Internazionale

Giornata contro la violenza sulle donne: perché si celebra il 25 novembre?

«Las Mariposas» ovvero «le farfalle». Venivano chiamate così Patria, Minerva e Maria Teresa, le sorelle Mirabal uccise il 25 novembre 1960 nella Repubblica Dominicana dagli uomini del dittatore Trujillo che le perseguitò per lunghi anni, prima di decretarne la morte violenta, sprezzante, ma che sancì pure la fine del suo regime. Il volo da una scogliera delle tre sorelle all’interno di una jeep, dopo essere state seviziate e uccise, divenne il volo di farfalle libere, di donne capaci di dire no al prevaricatore di turno. Per questo, con il tempo, sono diventate il simbolo dell’emancipazione femminile.
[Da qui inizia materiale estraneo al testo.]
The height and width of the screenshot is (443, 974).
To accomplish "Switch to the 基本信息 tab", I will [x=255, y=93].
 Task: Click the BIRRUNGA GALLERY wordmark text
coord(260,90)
Così nel 1999, proprio a ricordo del loro assassinio, l’Assemblea Generale delle Nazioni Unite dichiarò ufficialmente il 25 novembre Giornata internazionale per l’eliminazione della violenza contro le donne.

Le sorelle Mirabal
Le sorelle Mirabal

Violenza e pandemia

A giugno scorso, l’Onu ha diffuso un report realizzato dal Fondo delle Nazioni Unite per la popolazione, da Avenir Health, dalla Johns Hopkins University e dalla Victoria University australiana, nel quale si metteva in luce il chiaro incremento di casi di violenza sulle donne durante la pandemia: più di 15milioni di casi con un aumento del 20% delle violenze per i primi 3 mesi di lockdown in tutti i 193 Stati membri delle Nazioni Unite. È una piaga che percorre il mondo; negli Usa, in piena emergenza sanitaria, ogni minuto una donna è maltrattata dal proprio compagno; a Londra nelle prime sei settimane di lockdown sono stati 4mila gli arresti effettuati per abuso domestico.
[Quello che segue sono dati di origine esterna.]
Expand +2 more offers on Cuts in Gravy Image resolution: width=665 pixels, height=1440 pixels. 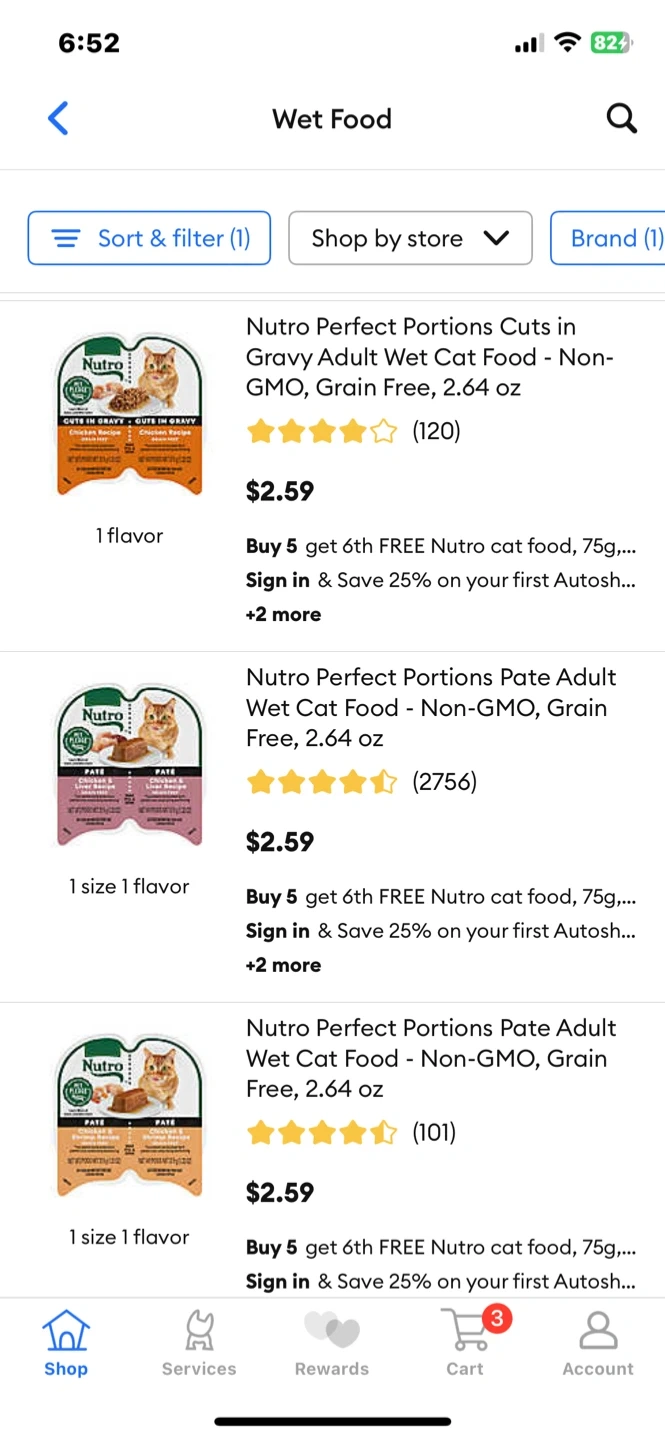284,614
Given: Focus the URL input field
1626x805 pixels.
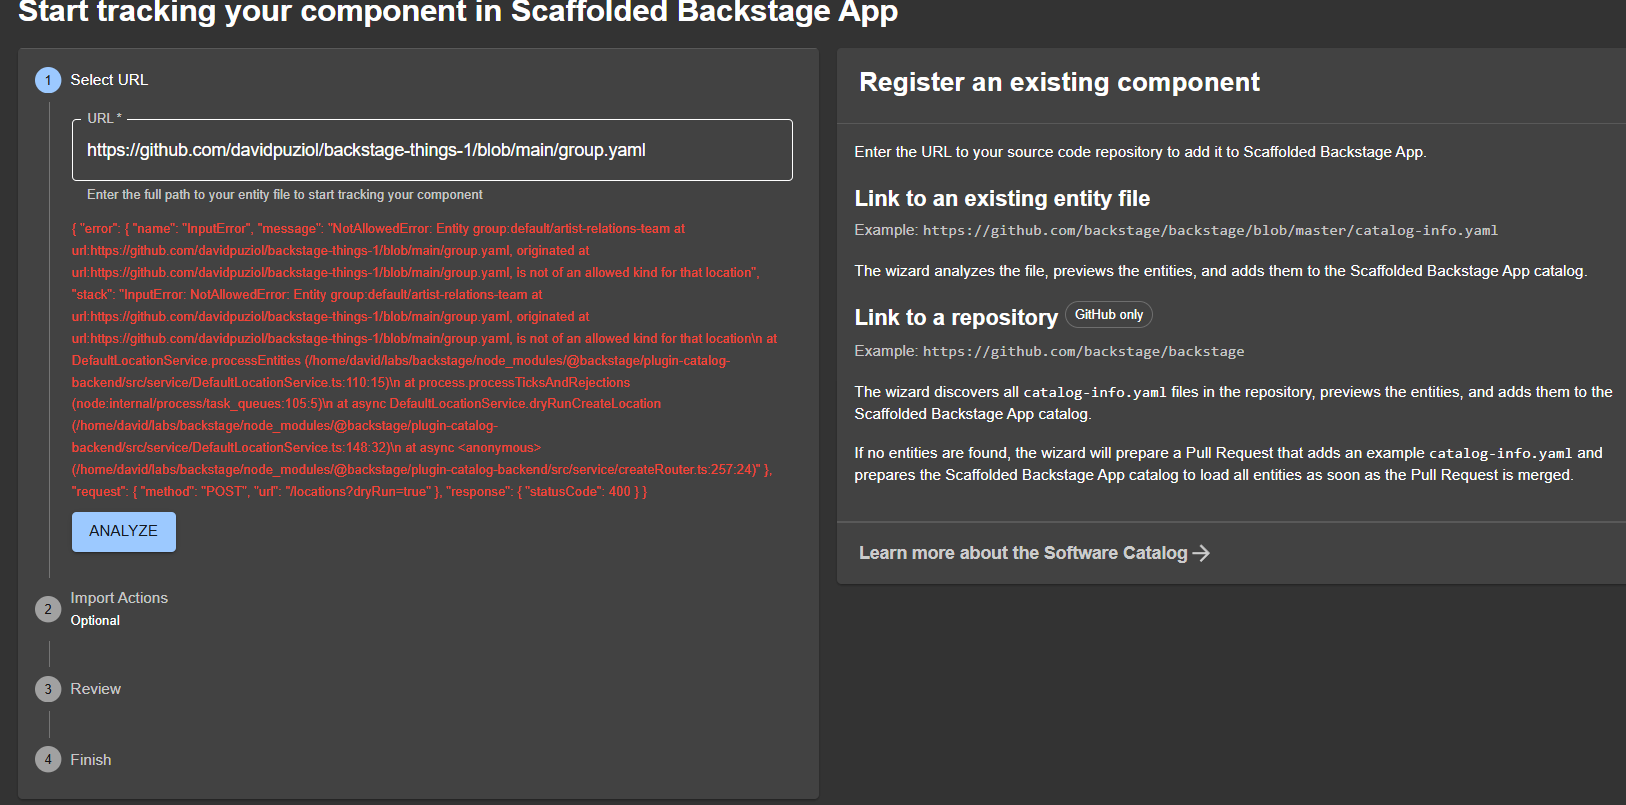Looking at the screenshot, I should pos(432,150).
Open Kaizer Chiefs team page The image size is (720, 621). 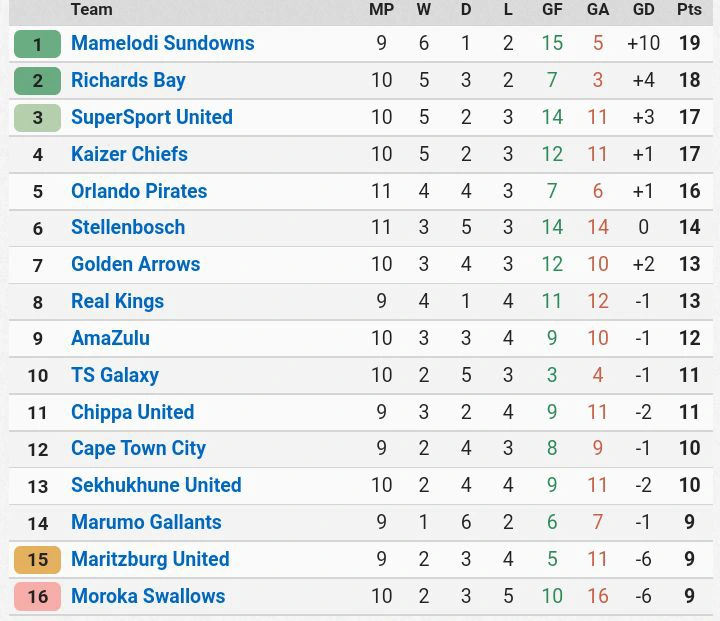[129, 154]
Un tragico aumento di casi in tutto il mondo

Drammatici i numeri dell’America Latina. Quasi 50 femminicidi (termine più corretto che ha sostituito quello di «delitto passionale») in soli due mesi in Argentina. In Messico, da febbraio ad aprile 367 le donne assassinate, in El Salvador le autorità avevano segnalato 9 femminicidi nel primo mese di blocco ma si teme che il numero sia più alto. In Brasile si è registrato un aumento del 56% delle violenze a marzo, in sei Stati. Con il lockdown, sono raddoppiate le chiamate alle linee di aiuto in Libano, in Malaysia, in Australia i motori di ricerca come Google hanno registrato il maggior volume di richieste di aiuto per violenza domestica degli ultimi 5 anni. Il segretario generale delle Nazioni Unite, Antonio Guterres, ha esortato tutti i Paesi affinché adottino misure contro questo «scioccante aumento» di violenze.

Non numeri, ma persone

C’è dunque un’altra pandemia, una «pandemia oscura», che colpisce milioni di persone, di donne. In questo video delle Nazioni Unite in occasione dell’odierna Giornata si ricorda che, in questo tempo segnato dal Covid-19, le violenze domestiche sono in aumento. In questo momento, molte persone sono intrappolate nelle loro case. Le storie di donne che ogni giorno, in tutto il mondo, subiscono violenza non sono dati statistici. Sono spesso anche volti sfigurati, corpi ricoperti da lividi. Vite vissute in gabbie di paura e violenza. «I dati sulle violenze contro le donne – si sottolinea nel video dell’Onu – non sono solo numeri, sono persone che potresti conoscere».